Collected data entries
________________________________________
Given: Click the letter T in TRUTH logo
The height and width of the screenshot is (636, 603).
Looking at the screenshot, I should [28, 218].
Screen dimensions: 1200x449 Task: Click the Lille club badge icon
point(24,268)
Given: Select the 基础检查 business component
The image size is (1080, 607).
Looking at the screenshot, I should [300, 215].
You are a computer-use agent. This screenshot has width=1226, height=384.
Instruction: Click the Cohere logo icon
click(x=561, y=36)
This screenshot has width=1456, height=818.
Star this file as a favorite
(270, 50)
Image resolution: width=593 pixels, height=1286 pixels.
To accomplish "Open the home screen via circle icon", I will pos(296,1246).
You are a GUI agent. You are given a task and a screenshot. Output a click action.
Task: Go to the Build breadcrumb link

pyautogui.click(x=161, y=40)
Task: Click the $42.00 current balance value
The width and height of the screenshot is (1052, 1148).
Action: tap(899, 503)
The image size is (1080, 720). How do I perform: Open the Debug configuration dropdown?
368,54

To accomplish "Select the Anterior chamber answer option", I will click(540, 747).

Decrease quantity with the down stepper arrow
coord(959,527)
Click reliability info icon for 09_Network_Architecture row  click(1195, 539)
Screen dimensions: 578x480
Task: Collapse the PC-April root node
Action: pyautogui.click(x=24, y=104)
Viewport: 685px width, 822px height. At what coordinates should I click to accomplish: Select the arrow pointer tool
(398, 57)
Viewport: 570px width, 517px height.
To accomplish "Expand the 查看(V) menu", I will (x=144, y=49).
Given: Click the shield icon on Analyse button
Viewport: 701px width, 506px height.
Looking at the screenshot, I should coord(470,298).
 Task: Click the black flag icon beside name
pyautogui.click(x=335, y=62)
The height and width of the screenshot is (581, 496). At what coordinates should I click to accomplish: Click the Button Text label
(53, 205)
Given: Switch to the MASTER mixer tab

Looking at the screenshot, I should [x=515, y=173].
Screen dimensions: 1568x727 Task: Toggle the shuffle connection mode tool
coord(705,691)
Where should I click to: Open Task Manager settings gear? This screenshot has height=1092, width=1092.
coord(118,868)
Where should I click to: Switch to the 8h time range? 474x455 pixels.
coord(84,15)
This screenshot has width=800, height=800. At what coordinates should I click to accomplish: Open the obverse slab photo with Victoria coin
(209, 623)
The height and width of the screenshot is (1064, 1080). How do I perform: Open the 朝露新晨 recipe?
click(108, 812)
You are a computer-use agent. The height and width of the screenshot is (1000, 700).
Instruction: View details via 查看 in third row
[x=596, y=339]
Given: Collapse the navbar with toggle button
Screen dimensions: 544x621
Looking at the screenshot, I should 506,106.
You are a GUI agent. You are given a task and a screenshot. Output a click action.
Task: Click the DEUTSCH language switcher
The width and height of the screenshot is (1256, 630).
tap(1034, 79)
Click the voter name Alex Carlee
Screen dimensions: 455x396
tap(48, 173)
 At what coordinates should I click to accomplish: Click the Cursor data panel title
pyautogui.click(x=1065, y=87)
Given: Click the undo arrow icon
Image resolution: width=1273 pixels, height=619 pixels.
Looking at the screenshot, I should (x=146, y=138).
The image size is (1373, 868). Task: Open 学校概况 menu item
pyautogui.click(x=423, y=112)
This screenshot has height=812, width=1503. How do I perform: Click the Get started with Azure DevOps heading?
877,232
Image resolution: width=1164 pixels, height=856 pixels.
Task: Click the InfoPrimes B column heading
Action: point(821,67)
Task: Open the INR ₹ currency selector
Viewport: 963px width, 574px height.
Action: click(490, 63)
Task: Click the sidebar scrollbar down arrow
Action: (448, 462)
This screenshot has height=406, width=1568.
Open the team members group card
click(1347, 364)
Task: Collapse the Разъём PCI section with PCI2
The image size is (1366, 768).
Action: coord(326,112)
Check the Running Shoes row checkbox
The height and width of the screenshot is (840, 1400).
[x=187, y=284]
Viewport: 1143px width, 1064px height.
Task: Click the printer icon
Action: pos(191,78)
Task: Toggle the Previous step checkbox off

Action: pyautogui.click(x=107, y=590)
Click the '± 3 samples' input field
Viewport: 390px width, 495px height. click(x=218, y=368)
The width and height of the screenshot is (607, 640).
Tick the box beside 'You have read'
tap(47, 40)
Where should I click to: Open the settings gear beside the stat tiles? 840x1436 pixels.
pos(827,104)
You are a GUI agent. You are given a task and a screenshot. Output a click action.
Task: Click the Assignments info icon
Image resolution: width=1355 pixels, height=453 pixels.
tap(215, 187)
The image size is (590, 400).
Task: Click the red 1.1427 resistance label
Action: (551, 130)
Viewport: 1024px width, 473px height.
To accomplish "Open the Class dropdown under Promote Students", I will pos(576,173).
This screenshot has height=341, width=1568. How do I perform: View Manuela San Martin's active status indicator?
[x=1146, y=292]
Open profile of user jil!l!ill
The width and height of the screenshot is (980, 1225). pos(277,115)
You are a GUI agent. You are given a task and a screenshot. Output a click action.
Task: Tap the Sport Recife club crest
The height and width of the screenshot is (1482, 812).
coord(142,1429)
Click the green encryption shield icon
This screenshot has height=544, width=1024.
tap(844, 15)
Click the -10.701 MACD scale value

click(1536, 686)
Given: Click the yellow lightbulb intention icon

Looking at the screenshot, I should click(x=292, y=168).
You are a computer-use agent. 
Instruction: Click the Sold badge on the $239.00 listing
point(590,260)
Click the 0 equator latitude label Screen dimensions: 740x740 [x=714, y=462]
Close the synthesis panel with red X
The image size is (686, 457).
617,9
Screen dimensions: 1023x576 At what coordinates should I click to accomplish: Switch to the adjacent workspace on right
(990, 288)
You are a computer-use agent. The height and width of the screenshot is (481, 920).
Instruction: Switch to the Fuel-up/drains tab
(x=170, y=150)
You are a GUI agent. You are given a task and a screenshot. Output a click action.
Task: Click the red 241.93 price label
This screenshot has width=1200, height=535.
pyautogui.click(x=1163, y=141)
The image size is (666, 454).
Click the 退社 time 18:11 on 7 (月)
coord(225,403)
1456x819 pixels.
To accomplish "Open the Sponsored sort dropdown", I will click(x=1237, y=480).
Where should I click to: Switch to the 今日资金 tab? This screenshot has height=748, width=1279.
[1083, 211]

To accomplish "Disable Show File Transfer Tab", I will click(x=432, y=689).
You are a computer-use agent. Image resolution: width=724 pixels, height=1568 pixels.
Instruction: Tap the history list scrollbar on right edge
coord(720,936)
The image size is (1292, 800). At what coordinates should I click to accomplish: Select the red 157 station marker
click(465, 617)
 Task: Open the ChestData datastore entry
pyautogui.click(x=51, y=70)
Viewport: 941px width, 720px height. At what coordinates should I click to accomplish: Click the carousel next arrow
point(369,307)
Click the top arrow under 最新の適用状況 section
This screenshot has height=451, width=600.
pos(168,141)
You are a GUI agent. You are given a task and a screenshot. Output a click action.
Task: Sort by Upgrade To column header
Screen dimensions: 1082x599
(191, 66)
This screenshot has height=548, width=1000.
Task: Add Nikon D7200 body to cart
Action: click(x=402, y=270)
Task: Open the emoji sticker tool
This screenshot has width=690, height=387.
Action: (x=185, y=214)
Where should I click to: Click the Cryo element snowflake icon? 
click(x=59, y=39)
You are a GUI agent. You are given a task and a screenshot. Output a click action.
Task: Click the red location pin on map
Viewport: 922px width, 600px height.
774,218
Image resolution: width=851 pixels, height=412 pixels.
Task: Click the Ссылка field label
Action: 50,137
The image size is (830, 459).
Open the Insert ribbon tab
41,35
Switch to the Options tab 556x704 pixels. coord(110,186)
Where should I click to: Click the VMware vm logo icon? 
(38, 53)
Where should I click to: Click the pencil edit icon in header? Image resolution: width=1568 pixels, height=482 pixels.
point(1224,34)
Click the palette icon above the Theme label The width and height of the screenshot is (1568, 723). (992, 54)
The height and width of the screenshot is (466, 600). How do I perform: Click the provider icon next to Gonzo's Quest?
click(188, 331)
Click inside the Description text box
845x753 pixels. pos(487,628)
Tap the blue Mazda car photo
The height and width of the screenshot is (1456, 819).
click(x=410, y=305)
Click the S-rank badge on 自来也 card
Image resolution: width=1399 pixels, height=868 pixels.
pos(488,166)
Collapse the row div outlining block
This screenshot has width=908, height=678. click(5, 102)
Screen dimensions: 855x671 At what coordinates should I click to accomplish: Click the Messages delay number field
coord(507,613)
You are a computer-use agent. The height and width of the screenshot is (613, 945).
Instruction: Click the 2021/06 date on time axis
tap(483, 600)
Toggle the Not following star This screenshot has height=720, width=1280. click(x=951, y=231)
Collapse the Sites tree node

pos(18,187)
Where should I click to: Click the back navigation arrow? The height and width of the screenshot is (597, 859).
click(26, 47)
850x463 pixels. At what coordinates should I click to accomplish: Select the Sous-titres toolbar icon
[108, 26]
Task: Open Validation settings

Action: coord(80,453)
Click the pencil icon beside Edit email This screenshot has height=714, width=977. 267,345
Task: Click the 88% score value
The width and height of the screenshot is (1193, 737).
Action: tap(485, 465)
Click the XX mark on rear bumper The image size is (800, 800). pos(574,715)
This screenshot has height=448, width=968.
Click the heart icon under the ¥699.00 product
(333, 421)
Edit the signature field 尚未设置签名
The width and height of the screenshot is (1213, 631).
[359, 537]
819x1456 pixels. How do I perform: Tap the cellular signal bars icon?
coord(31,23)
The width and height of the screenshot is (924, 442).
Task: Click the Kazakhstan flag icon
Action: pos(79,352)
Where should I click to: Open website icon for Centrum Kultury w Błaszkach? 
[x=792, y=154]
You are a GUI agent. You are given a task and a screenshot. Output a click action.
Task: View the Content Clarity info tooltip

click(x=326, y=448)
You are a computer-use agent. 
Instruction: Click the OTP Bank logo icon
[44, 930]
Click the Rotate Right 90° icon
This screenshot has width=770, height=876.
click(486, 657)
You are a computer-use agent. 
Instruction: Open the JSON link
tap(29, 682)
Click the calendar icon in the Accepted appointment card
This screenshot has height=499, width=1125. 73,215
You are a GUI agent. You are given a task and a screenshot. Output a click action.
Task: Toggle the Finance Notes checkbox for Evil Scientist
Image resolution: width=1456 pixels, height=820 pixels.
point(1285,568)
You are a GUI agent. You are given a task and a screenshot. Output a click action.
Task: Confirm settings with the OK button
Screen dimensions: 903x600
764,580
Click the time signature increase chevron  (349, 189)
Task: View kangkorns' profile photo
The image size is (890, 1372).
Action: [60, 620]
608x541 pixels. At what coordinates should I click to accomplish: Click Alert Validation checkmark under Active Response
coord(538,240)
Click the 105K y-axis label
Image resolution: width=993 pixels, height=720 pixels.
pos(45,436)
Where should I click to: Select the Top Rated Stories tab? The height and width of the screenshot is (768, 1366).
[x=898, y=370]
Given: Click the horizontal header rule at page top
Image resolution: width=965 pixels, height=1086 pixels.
________________________________________
About this exercise: The answer should consist only of the lines from the one with "This screenshot has width=770, height=876." to the final line of the records above, retyped word for word.

Final answer:
This screenshot has width=770, height=876.
click(486, 657)
You are a computer-use agent. 
Instruction: Open the JSON link
tap(29, 682)
Click the calendar icon in the Accepted appointment card
This screenshot has height=499, width=1125. 73,215
You are a GUI agent. You are given a task and a screenshot. Output a click action.
Task: Toggle the Finance Notes checkbox for Evil Scientist
Image resolution: width=1456 pixels, height=820 pixels.
point(1285,568)
You are a GUI agent. You are given a task and a screenshot. Output a click action.
Task: Confirm settings with the OK button
Screen dimensions: 903x600
764,580
Click the time signature increase chevron  (349, 189)
Task: View kangkorns' profile photo
The image size is (890, 1372).
Action: [60, 620]
608x541 pixels. At what coordinates should I click to accomplish: Click Alert Validation checkmark under Active Response
coord(538,240)
Click the 105K y-axis label
Image resolution: width=993 pixels, height=720 pixels.
pos(45,436)
Where should I click to: Select the Top Rated Stories tab? The height and width of the screenshot is (768, 1366).
[x=898, y=370]
Given: Click the horizontal header rule at page top
Image resolution: width=965 pixels, height=1086 pixels.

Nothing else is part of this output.